[Collection entries]

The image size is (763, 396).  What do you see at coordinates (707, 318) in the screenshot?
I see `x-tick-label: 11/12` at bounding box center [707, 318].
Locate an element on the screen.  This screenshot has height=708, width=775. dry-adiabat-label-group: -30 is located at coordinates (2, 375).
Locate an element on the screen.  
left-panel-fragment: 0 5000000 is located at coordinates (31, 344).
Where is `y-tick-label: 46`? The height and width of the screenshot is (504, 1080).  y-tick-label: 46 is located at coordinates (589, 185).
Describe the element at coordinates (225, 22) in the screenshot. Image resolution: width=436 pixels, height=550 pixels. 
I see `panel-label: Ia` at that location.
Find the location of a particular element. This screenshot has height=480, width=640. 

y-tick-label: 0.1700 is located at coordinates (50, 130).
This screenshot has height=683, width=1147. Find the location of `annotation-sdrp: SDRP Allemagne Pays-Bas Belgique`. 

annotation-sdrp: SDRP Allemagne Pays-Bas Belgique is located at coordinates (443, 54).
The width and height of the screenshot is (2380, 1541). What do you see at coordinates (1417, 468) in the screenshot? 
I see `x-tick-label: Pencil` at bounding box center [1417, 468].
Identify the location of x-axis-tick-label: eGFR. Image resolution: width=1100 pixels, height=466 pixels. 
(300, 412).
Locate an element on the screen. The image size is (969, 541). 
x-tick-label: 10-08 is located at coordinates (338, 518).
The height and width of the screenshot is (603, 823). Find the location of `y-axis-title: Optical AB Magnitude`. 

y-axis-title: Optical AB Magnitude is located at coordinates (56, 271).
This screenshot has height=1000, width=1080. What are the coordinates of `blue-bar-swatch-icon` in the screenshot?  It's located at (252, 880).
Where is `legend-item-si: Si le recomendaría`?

- [Directions]
Return the lines from the one containing "Identify the location" through the last line of the entries, both included, reproducing them exactly.

- [Answer to this problem]
Identify the location of x-axis-tick-label: eGFR. Image resolution: width=1100 pixels, height=466 pixels. 
(300, 412).
Locate an element on the screen. The image size is (969, 541). 
x-tick-label: 10-08 is located at coordinates (338, 518).
The height and width of the screenshot is (603, 823). Find the location of `y-axis-title: Optical AB Magnitude`. 

y-axis-title: Optical AB Magnitude is located at coordinates (56, 271).
This screenshot has height=1000, width=1080. What are the coordinates of `blue-bar-swatch-icon` in the screenshot?  It's located at (252, 880).
Where is `legend-item-si: Si le recomendaría`?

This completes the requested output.